Pese a los beneficios extraordinarios del RIGI, las desregulaciones y el ajuste impulsado por el gobierno de Javier Milei, la Argentina terminó 2025 en el último lugar de América Latina en captación de inversiones extranjeras. Mientras Brasil y México multiplican el ingreso de capitales, el modelo libertario exhibe fuga de divisas, caída del mercado interno y un creciente deterioro productivo
La promesa libertaria de convertir a la Argentina en un paraíso para las inversiones extranjeras empieza a chocar de frente con la realidad. A pesar de las desregulaciones, los beneficios fiscales inéditos y el Régimen de Incentivo para Grandes Inversiones (RIGI), el país terminó 2025 con el peor desempeño de América Latina en materia de Inversión Extranjera Directa (IED).
Los datos de la Organización para la Cooperación y el Desarrollo Económicos (OCDE) desnudan el contraste entre el relato oficial y los resultados concretos: Argentina recibió apenas 3.134 millones de dólares de inversión extranjera neta durante el último año. Brasil captó 76.877 millones y México 40.871 millones. Incluso economías mucho más pequeñas, como Costa Rica, superaron ampliamente al país gobernado por Javier Milei.
El cuadro golpea de lleno sobre uno de los pilares discursivos del oficialismo: la idea de que la apertura irrestricta de la economía, la reducción del Estado y los privilegios fiscales para grandes corporaciones serían suficientes para atraer una “lluvia de inversiones”. Esa lluvia nunca llegó.
Por el contrario, distintos informes advierten que el esquema económico libertario profundizó problemas estructurales que desalientan la inversión productiva: caída del consumo, derrumbe de la obra pública, falta de crédito, apreciación cambiaria y deterioro de la competitividad industrial.
El relevamiento elaborado por el grupo Misión Productiva, basado en datos de la OCDE, sostiene que el RIGI tampoco logró modificar la tendencia. A pesar de los enormes beneficios tributarios, cambiarios y aduaneros otorgados a grandes grupos económicos —muchos de ellos garantizados por décadas—, los capitales que ingresaron se concentraron en proyectos puntuales vinculados a recursos naturales y energía, sin derramar sobre el resto de la economía.

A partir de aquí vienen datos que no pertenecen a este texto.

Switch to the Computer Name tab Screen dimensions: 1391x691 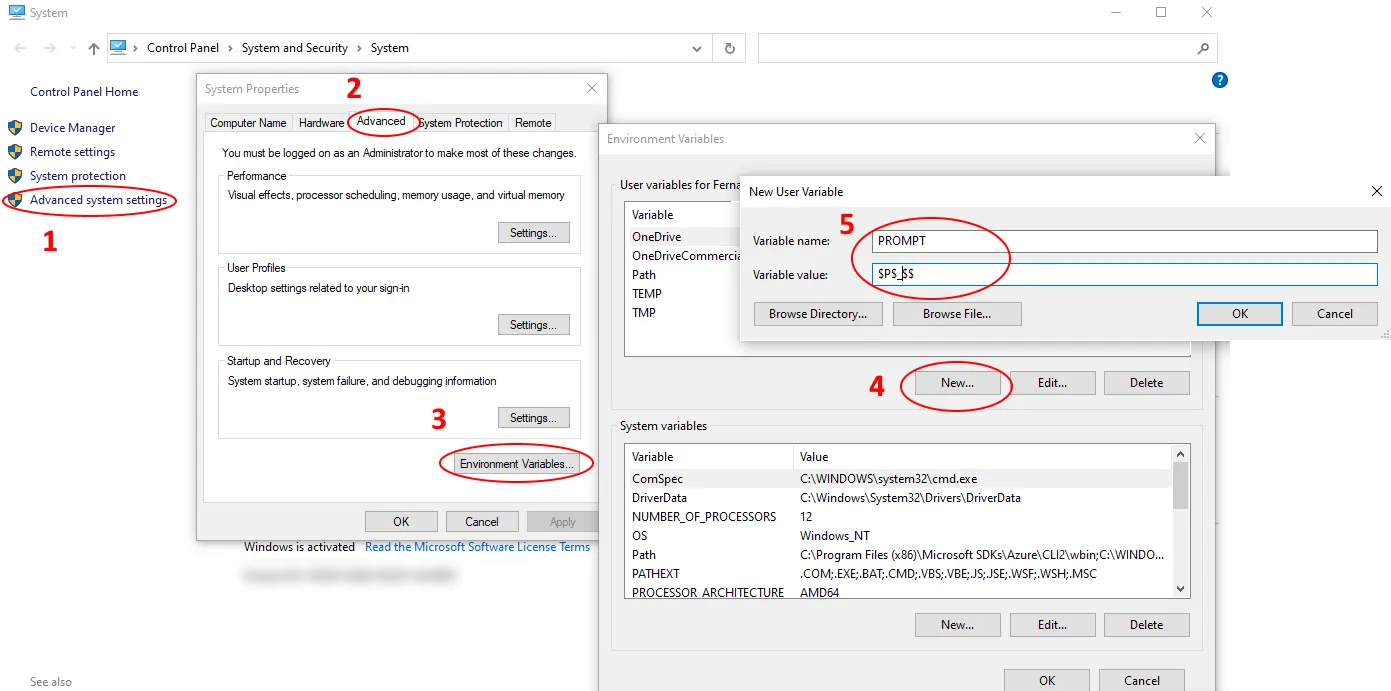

“El contraste refleja las dificultades persistentes de la Argentina para consolidarse como destino de capital productivo de largo plazo”, señala el informe. La advertencia resulta especialmente incómoda para un gobierno que convirtió al RIGI en emblema de su política económica.
La explicación aparece en otro dato central: no existe inversión sostenida sin mercado interno. Con salarios deteriorados, consumo en retroceso y capacidad industrial ociosa, las empresas no encuentran incentivos para expandirse ni producir a largo plazo. El propio informe remarca que ningún país logró desarrollarse únicamente a partir de beneficios fiscales o desregulaciones extremas.
El panorama empeora cuando se observan los movimientos de capitales del último trimestre de 2025. Según el Banco Central, hubo una salida neta de inversión extranjera directa por 4.687 millones de dólares. En otras palabras: salieron más divisas de las que entraron.
Gran parte de esos egresos se explican por cancelaciones de deuda entre filiales locales y casas matrices, además de la remisión de utilidades al exterior. La reinversión efectiva de ganancias fue mínima, lo que vuelve a mostrar la fragilidad del esquema económico.
Pese a los resultados negativos, el Gobierno insiste en profundizar la misma receta. Ahora impulsa un “Súper RIGI”, un nuevo régimen de beneficios extraordinarios destinado a grandes proyectos tecnológicos e industriales. La iniciativa prevé rebajas impositivas, ventajas aduaneras y condiciones especiales para inversiones superiores a los 1.000 millones de dólares.
Las críticas no tardaron en aparecer. Especialistas y sectores productivos advierten que el nuevo esquema podría consolidar un modelo extractivo y altamente concentrado, diseñado a medida de grandes corporaciones internacionales, sin generar desarrollo amplio ni fortalecimiento del entramado PyME.
Mientras tanto, la economía real continúa mostrando señales de deterioro. Y los números oficiales empiezan a revelar que la “aventura libertaria”, lejos de atraer inversiones masivas, hace agua incluso en el terreno donde prometía ser más exitosa.